Utility companies insist that their risk ranking are fair and accurate, based on information like payment history and length of time as a customer. (Nicor Gas uses its own in-house system rather than the Nevada firm.) They have a point: Using a formula to figure out which customers could likely default is important for record-keeping and to keep bad debt at bay.

“Any bill left unpaid by one customer ultimately ends up on the bills of other customers,” as Peoples Gas spokesman David Schwartz explained.

Customers who make their payments on time certainly don’t want to pay more than they already do, nor should they have to. But all Illinoisans deserve to know the steps involved with risk rankings, how quickly we might face disconnection if we can’t pay, and whether we are considered a higher-risk customer.

That information is even more important given the prospect of those massive utility rate hikes. As Citizens Utility Board’s Executive Director David Kolata put it, “more transparency is needed.”

When algorithms and data science are used to determine “high risk” customers, the findings should be used to “help, not hurt” the most vulnerable, Kolata added.

The ICC has rightfully started to examine collection practices of all the utilities. Ensuring that those practices are fair and unbiased should be part of any agreement regarding rate hikes.

ComEd has also worked toward leveling the playing field by no longer targeting the highest-risk customer groups when they hit $100 in past-due bills, while allowing the two least-risky groups to rack up $300 in bills.

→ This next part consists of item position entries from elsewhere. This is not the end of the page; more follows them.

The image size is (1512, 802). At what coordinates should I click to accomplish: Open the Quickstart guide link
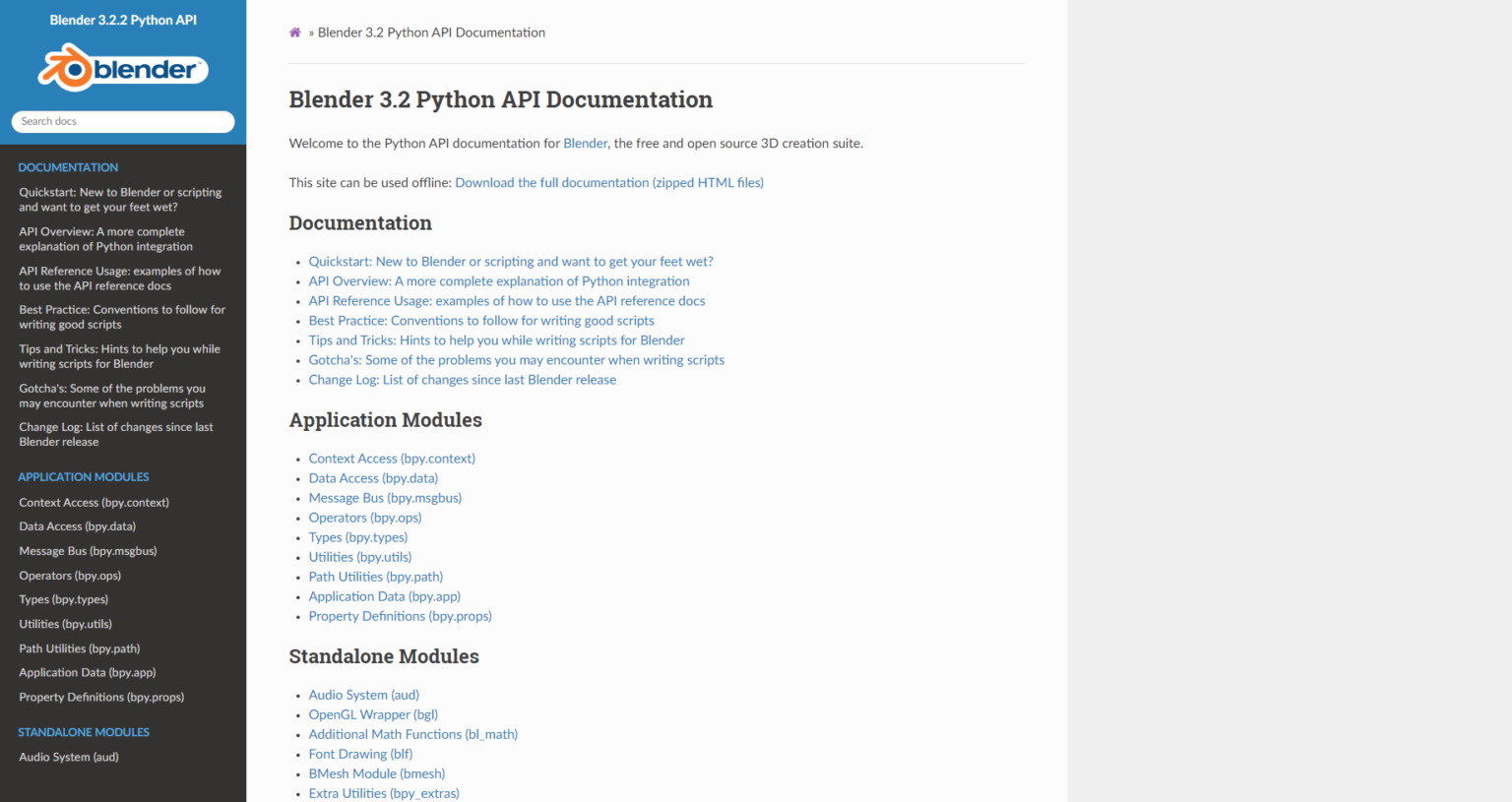pos(511,262)
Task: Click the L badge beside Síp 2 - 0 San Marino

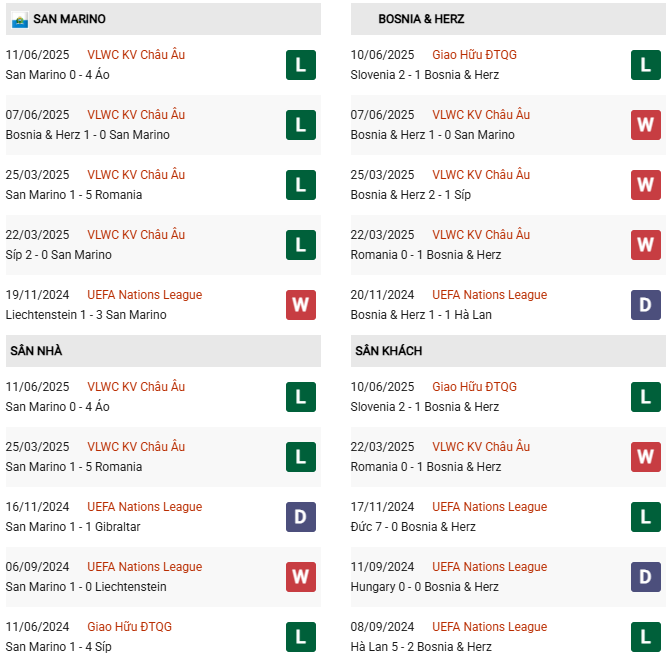Action: point(300,245)
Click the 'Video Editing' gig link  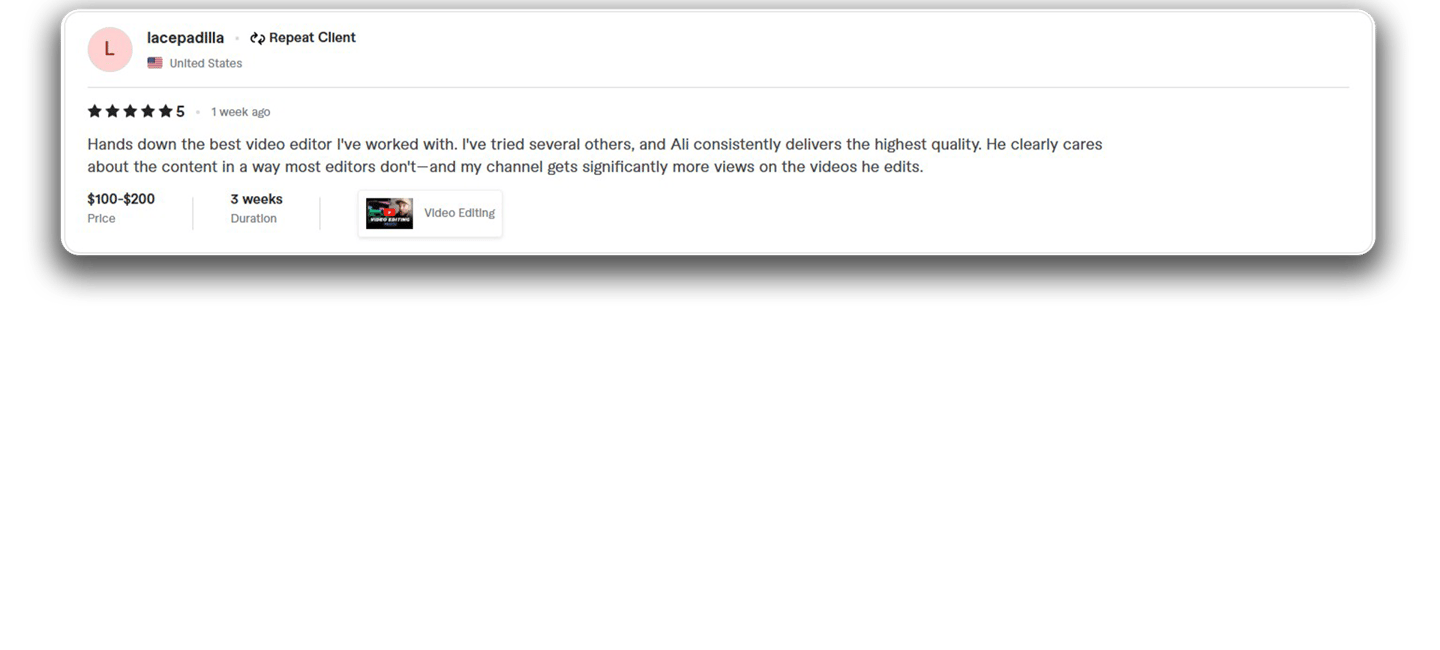(459, 213)
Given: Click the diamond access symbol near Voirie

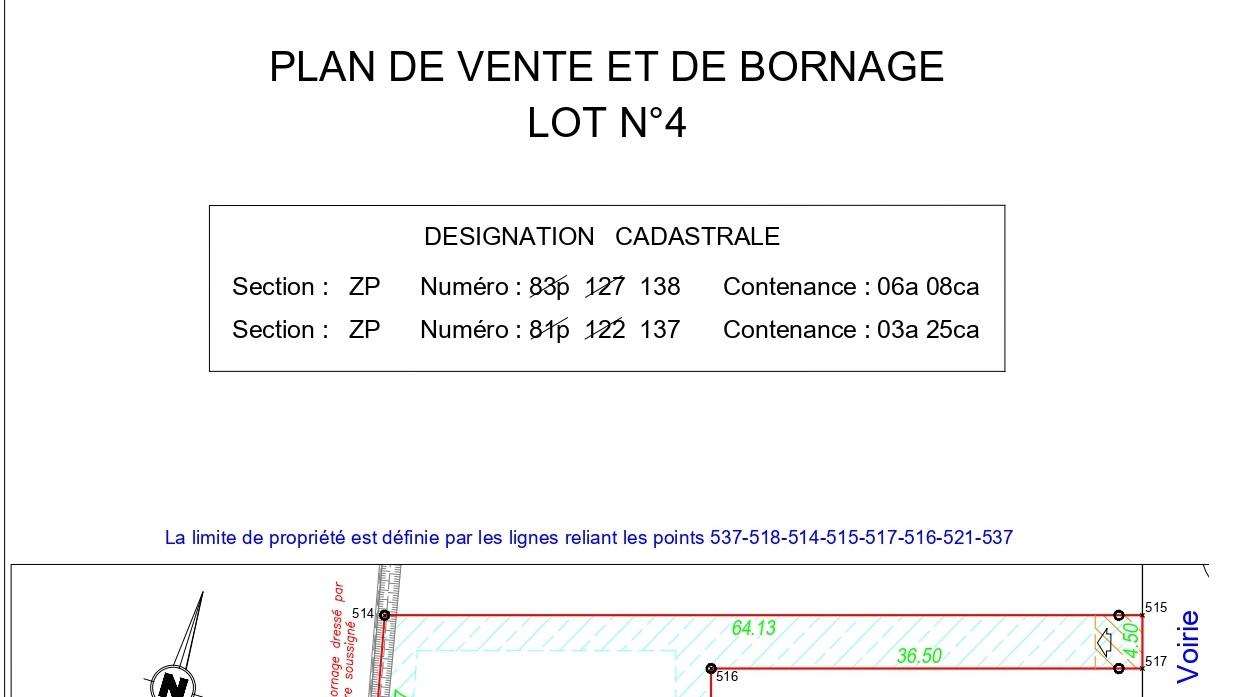Looking at the screenshot, I should tap(1105, 642).
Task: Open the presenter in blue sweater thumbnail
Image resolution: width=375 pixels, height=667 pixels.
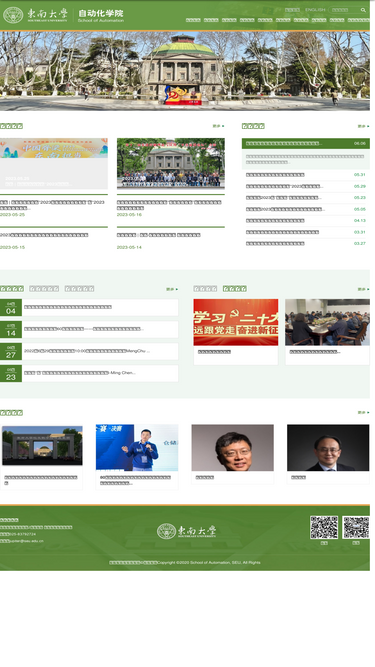Action: tap(137, 448)
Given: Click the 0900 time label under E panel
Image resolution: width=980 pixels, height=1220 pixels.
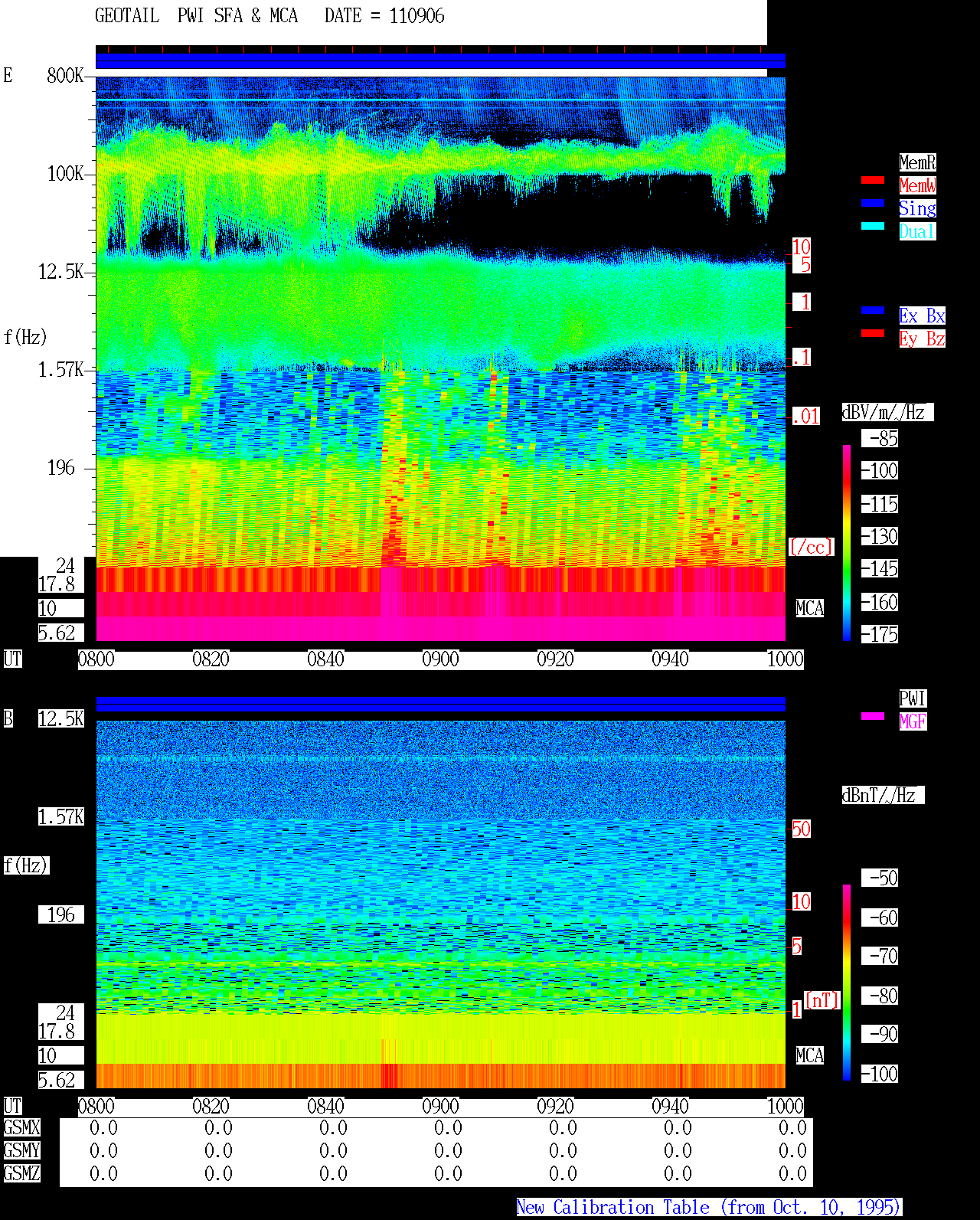Looking at the screenshot, I should pyautogui.click(x=440, y=659).
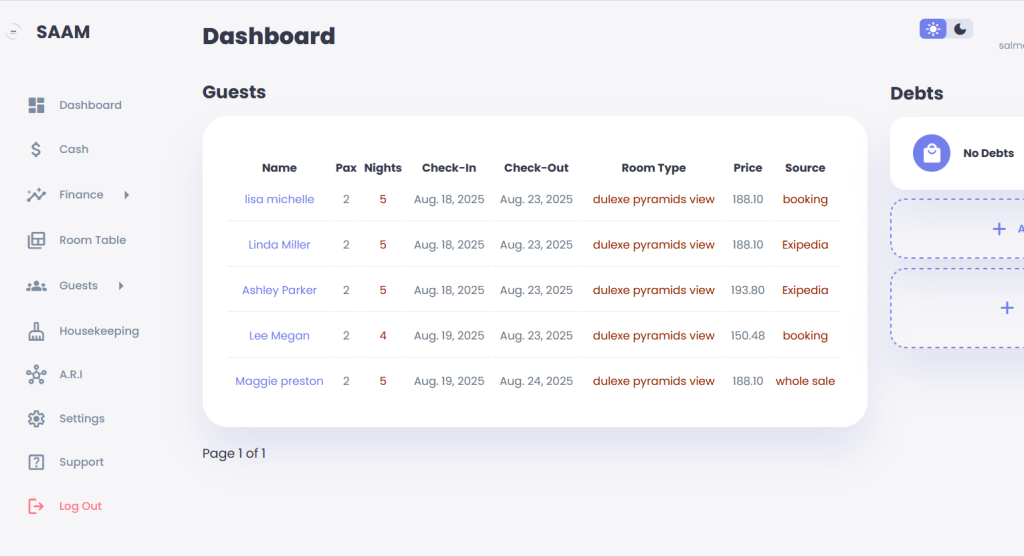Select Log Out from the sidebar
The width and height of the screenshot is (1024, 556).
click(x=80, y=506)
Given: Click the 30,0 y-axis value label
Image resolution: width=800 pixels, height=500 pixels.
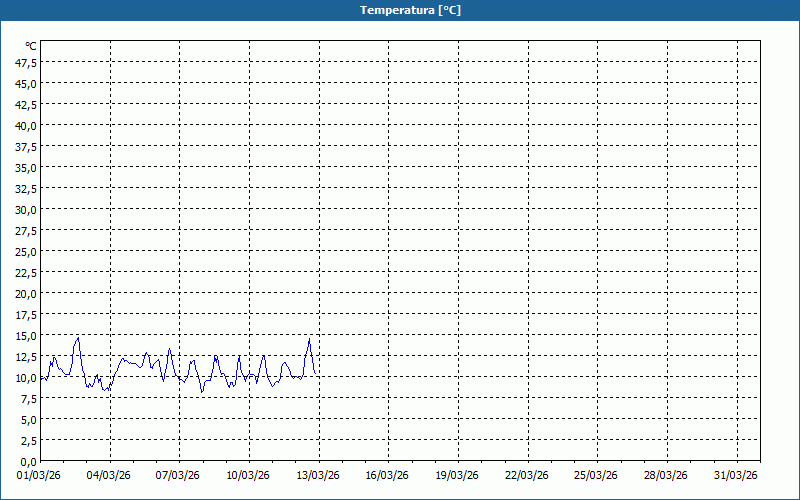Looking at the screenshot, I should coord(26,209).
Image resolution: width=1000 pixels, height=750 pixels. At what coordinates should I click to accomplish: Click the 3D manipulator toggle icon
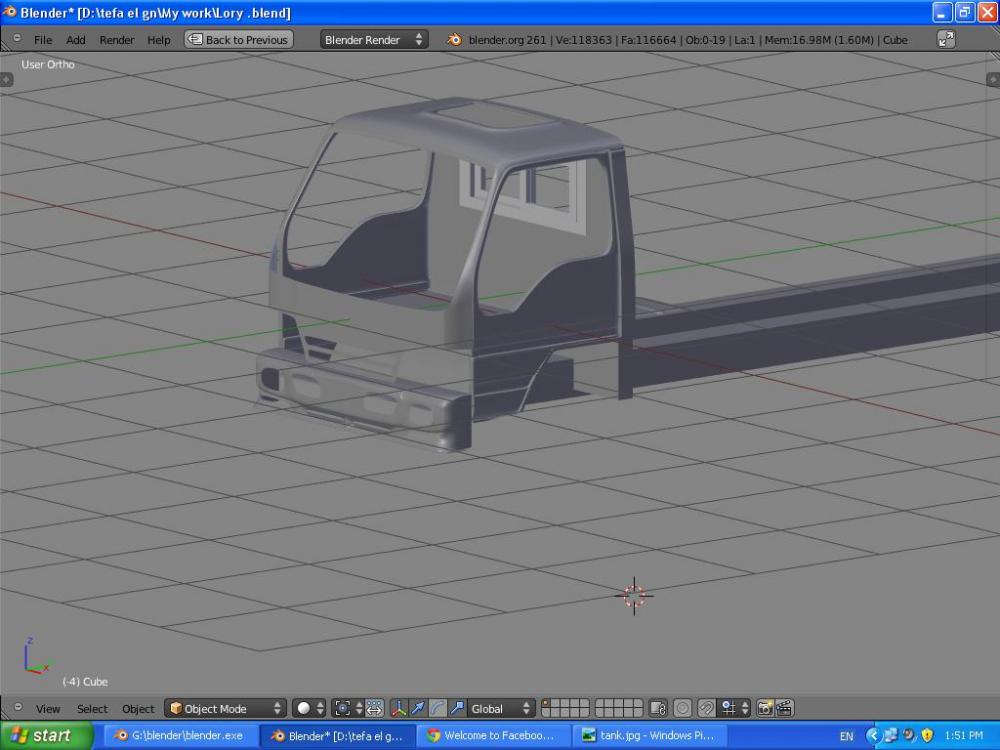coord(398,708)
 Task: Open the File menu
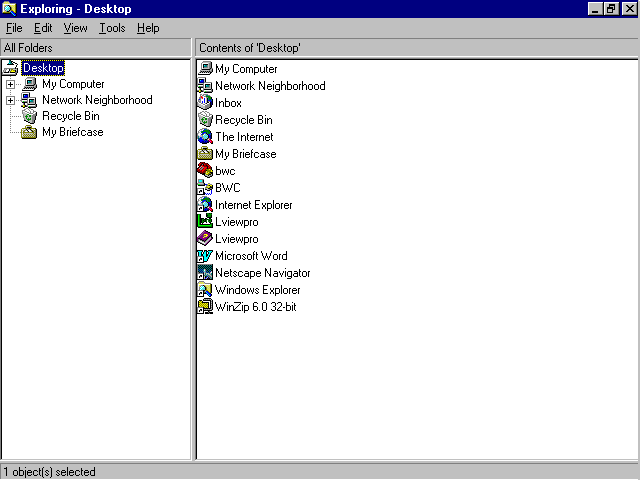[x=14, y=28]
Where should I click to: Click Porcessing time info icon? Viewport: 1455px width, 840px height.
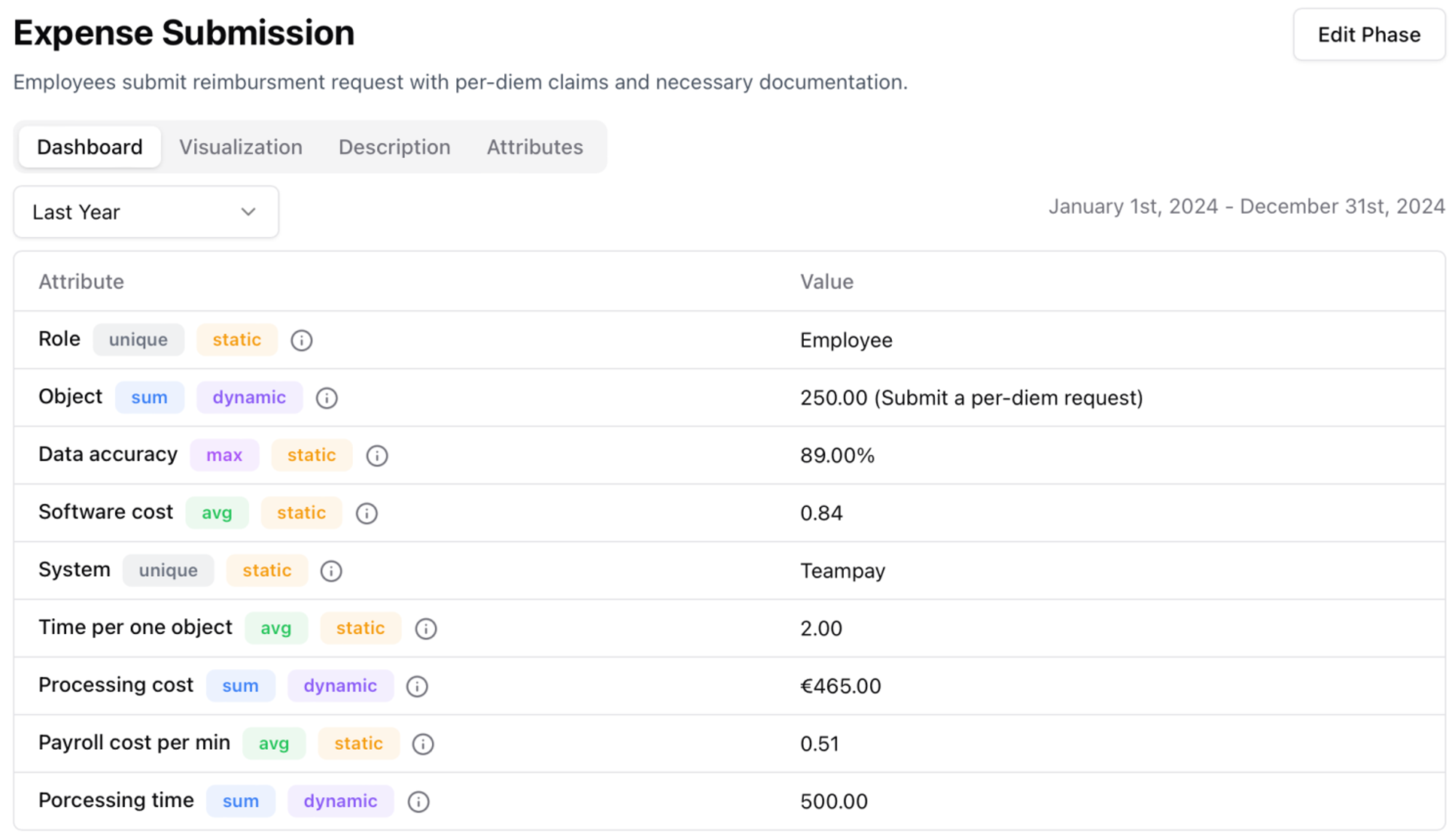418,801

The electric utility also says it is working with the state to automate the system that permits the company to pause disconnection when a customer has a pending application for a grant through the Low Income Home Energy Assistance Program (LIHEAP). Achieving that is key since it would lessen the chance for customers with pending applications to fall through the cracks and get disconnected.

All of us rely on public utilities to get through the day. We all need to know the facts about what happens should we have trouble paying up.